## Exercise requirements:
The listing below holds a line with "Sort by 序号 column header" and a later line with "800x450 pixels. How". Write out those two lines and every line between them, exactly, and nothing else.

## Given information:
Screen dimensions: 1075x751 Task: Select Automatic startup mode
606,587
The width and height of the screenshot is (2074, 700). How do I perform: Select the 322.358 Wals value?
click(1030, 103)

---

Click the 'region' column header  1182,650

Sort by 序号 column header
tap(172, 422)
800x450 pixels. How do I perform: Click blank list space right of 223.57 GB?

...

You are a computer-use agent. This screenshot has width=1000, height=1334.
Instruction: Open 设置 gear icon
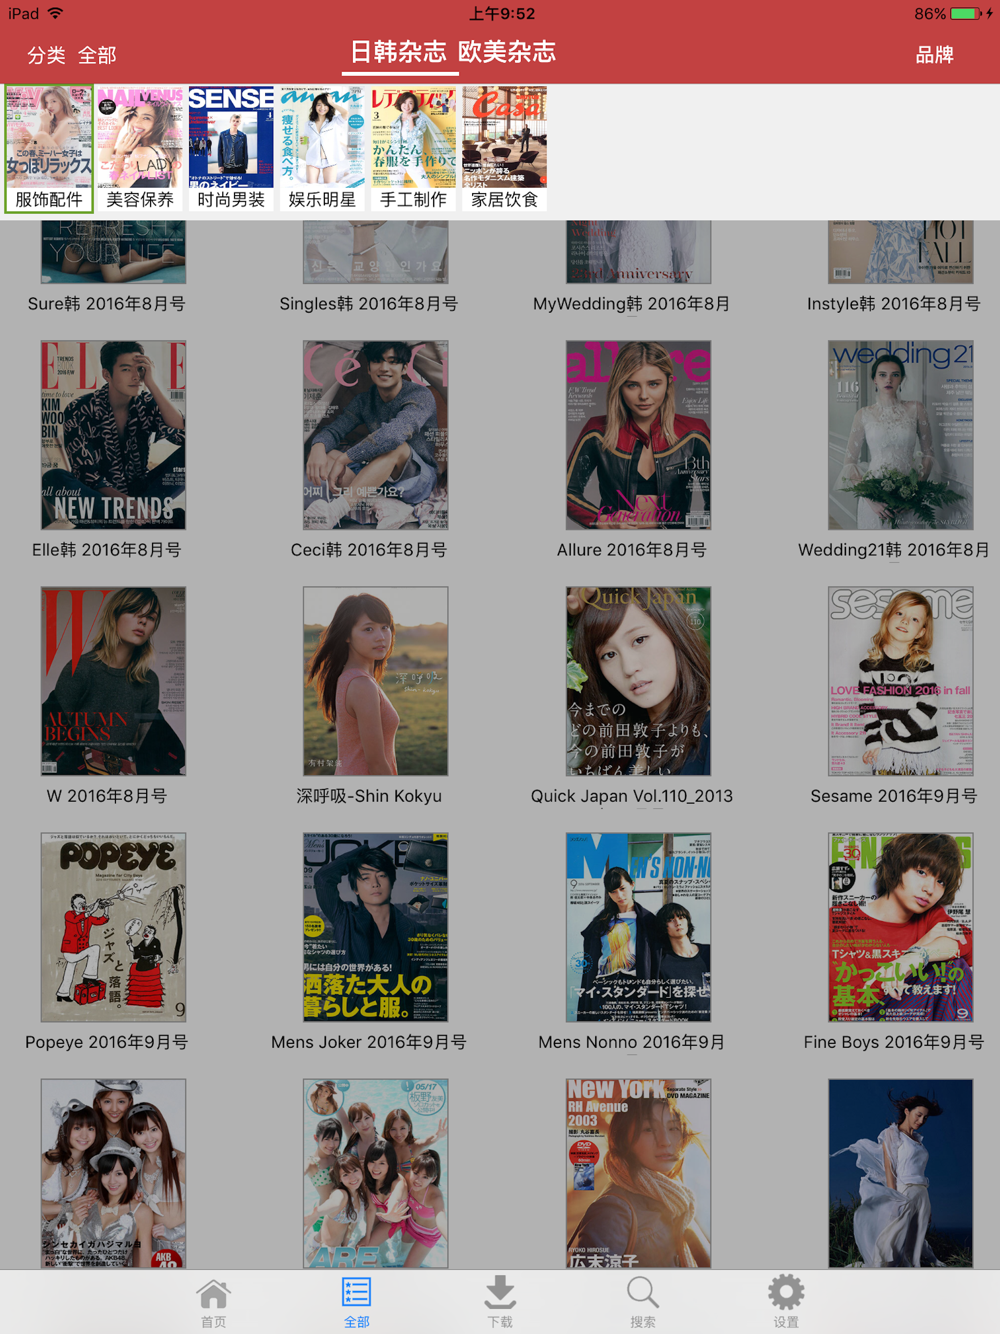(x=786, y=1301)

## Expected output:
Sort by 序号 column header
tap(172, 422)
800x450 pixels. How do I perform: Click blank list space right of 223.57 GB?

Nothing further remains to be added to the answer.